§ Data shown:
------------------------------------------------------------
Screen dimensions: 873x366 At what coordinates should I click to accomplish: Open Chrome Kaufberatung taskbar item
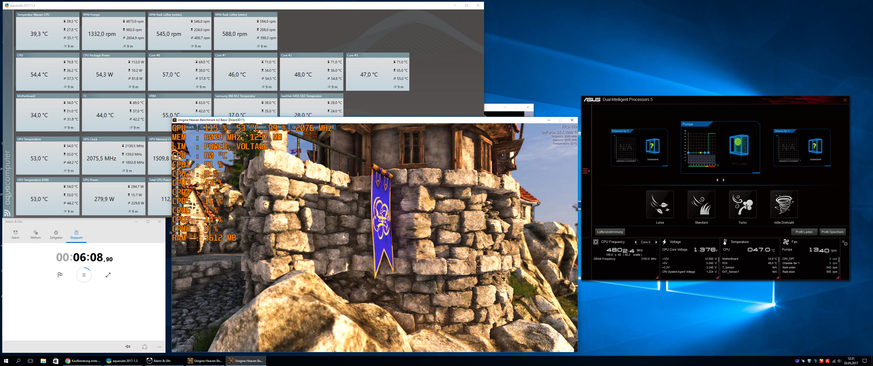coord(83,361)
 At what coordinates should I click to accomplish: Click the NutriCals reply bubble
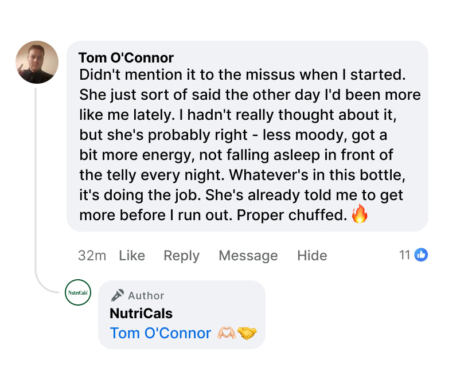(x=182, y=315)
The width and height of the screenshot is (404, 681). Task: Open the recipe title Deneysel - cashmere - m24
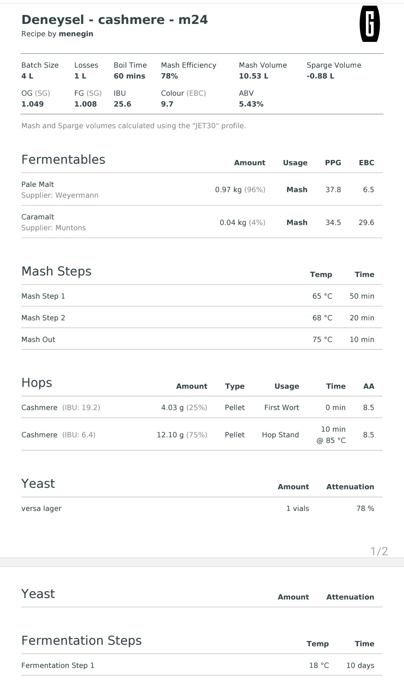114,19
------------------------------------------------------------
§ What is asked:
Reproduce every line of the entries above, requests included, and adjust each coordinate in the answers by adding -8 to it. Leave the pictures out.

§ Final answer:
Screen dimensions: 873x366 At what coordinates should I click to accomplish: Open Chrome Kaufberatung taskbar item
coord(75,353)
 At what coordinates should I click to accomplish: Click the NutriCals reply bubble
(x=174, y=307)
The width and height of the screenshot is (404, 681). Task: Open the recipe title Deneysel - cashmere - m24
106,11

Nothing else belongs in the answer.